Jim, I must disagree with you on this one, at least in part. The staff and I do accept that the violence is part of this Alz. disease, but he is angry all the time and to relieve the anger and violence at the same time is a positive outcome for not only the people getting hit, head-butted, punched, kicked and bitten, but also for him who seems to be stressed ALL the time. It cannot be good for his blood pressure, or heart. Accepting that he has this illness occured for me years ago. To ease his pain, if possible, is part of my duty to help him have the highest quality of life that is possible. He cannot examine his feelings and lift himself out of the negative ones with whatever manner of coping he used when he was well. He is imprisoned by this illness, and if caregivers, family & professional, can help relieve the negative moods and provide opportunities for him to have more pleasant days, without neagtively impacting his health, then I feel it is our responsibility to do just that. It isn't not accepting who he is, it is refusing to let an illness take away any more than it has, if we can.
Thank you for your support, Jim.
Anonymous
Posted: Saturday, January 7, 2012 7:03 AM
Originally posted by: zotzie

It seems I've found a safe place to grumble. And yet, it makes me feel guilty somewhat to do so. My grumble: I hate that this disease is destroying such a lovely mind. "I hate to watch it eat away, at meories that I wish could stay. Now who is that(?)and I live here(?)Are common now, I hate to say. And where is everyone, ya know. They try to help, but their lives are full. One sister does the best she can, and thankful for that fact I am. I hate that some don't understand. Would try to let her drink again. They simply just don't get it I guess. But I guard her well, I must confess. I feel like gestapo when she jumps, because I catch her lighting up. I simply do the best I can, am sure God has a special plan. But unknown to me, I get confused. Just how this isn't like abuse. On her poor body and on her mind. God knows I'm human, so please be kind. By not judging me as I grumble, for all my blessings leave me humble. I hate this illness heart and soul, to see her through it is my goal. I hate the dangers everywhere. A knife, some scissors, I just care. I know she still would love to cook. And hate to say no and get that look. I let her do what she can do. And tell her it's my pleasure to...be the cook now and laundry lady. Giving a giggle when I am able. I thank the lord for this site here. Where I can vent, be welcome, shed a tear." Thanks for sharing this. I've read it each day since finding this place to see posts. God bless and keep you.
Anonymous
Posted: Saturday, January 7, 2012 7:03 AM
Originally posted by: Maggie F

Joining the early morning rambling musers tonight, or morning. Dark anyway.

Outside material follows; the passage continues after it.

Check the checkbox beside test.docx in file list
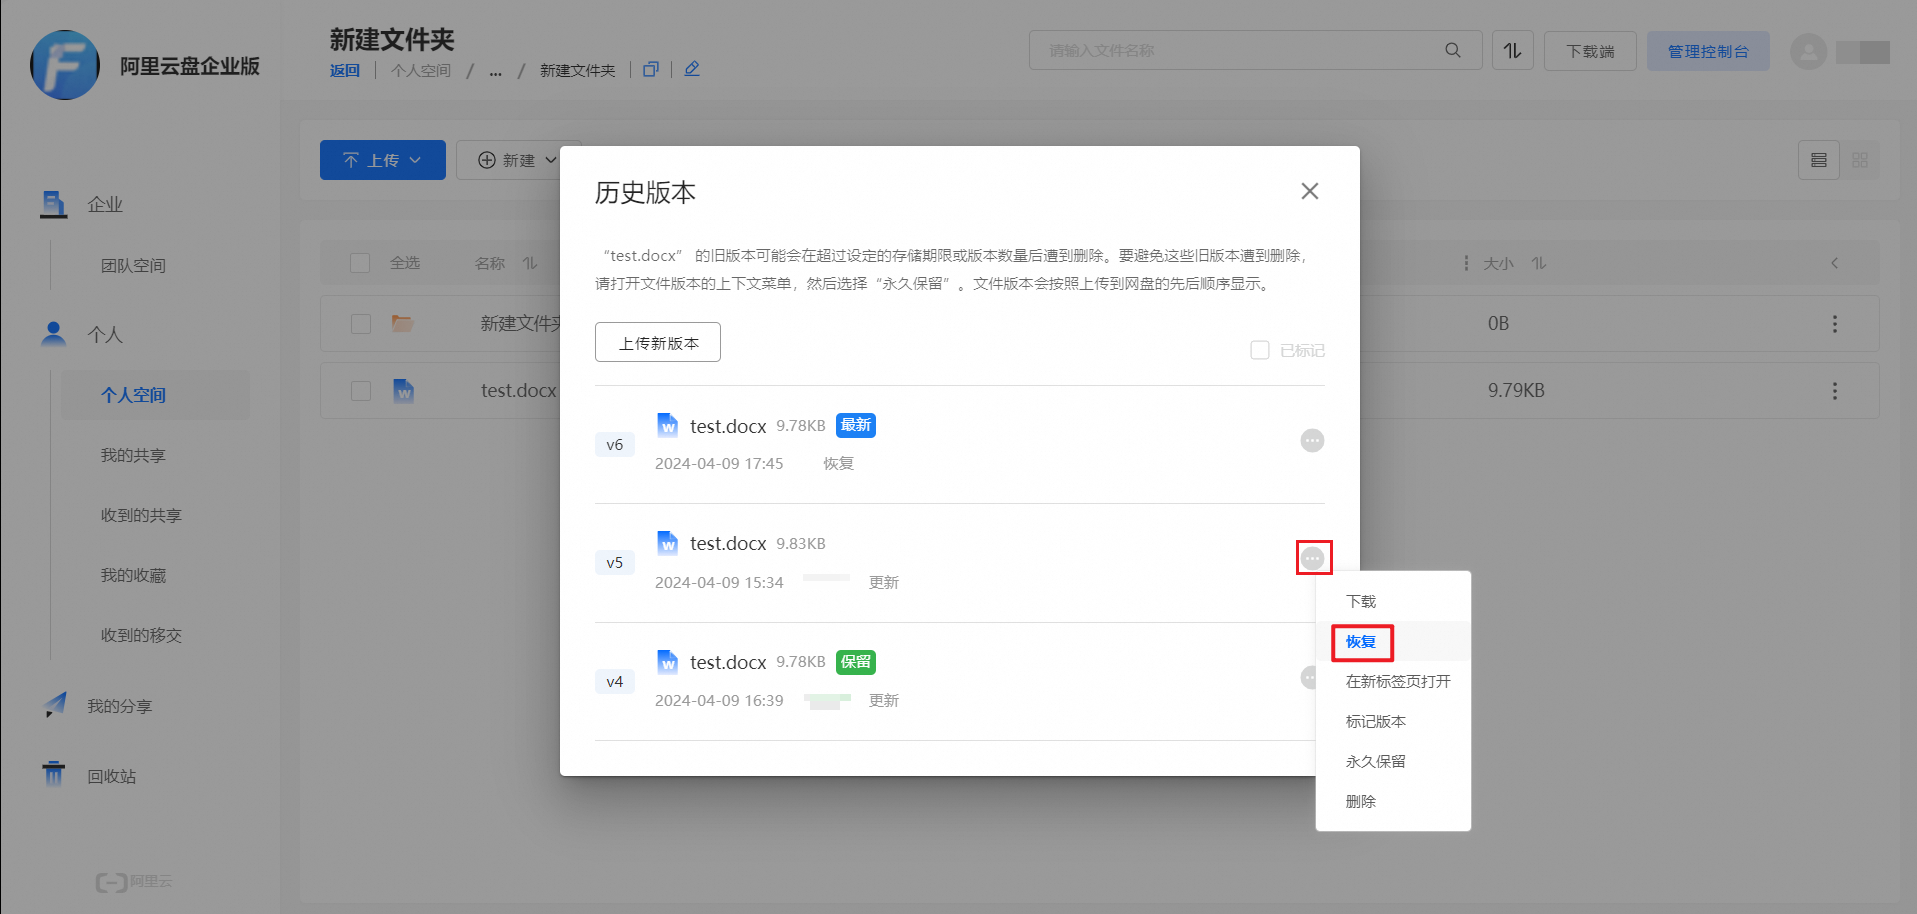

My ADF gave me some evidence that he is really involved with the TV. At least he is late at night. I went to his room to say good night. He said he wasn't going to bed. He said he was waiting in that office for someone to tell him what to do, but the (colorful words here) wouldn't tell him anything, so he just left. He had been in the kitchen where the TV is and not in an office. Animal Planet and cooking shows for us now when he is watching.
He couldn't figure out the light in the garage. It was the light with the garage door opener.

As I heard some where, nothing is constant but change.
Anonymous
Posted: Saturday, January 7, 2012 7:03 AM
Originally posted by: skericheri

Jim---Our observations are all that we have to draw on. Yours may be different from or more limited than mine.

I've witnessed 2 types of final breaths. One battled death...The other appeared to welcome it In both cases I felt solace in the fact that both parties had finally been granted peace...and...Will do so again upon Charlie's passage.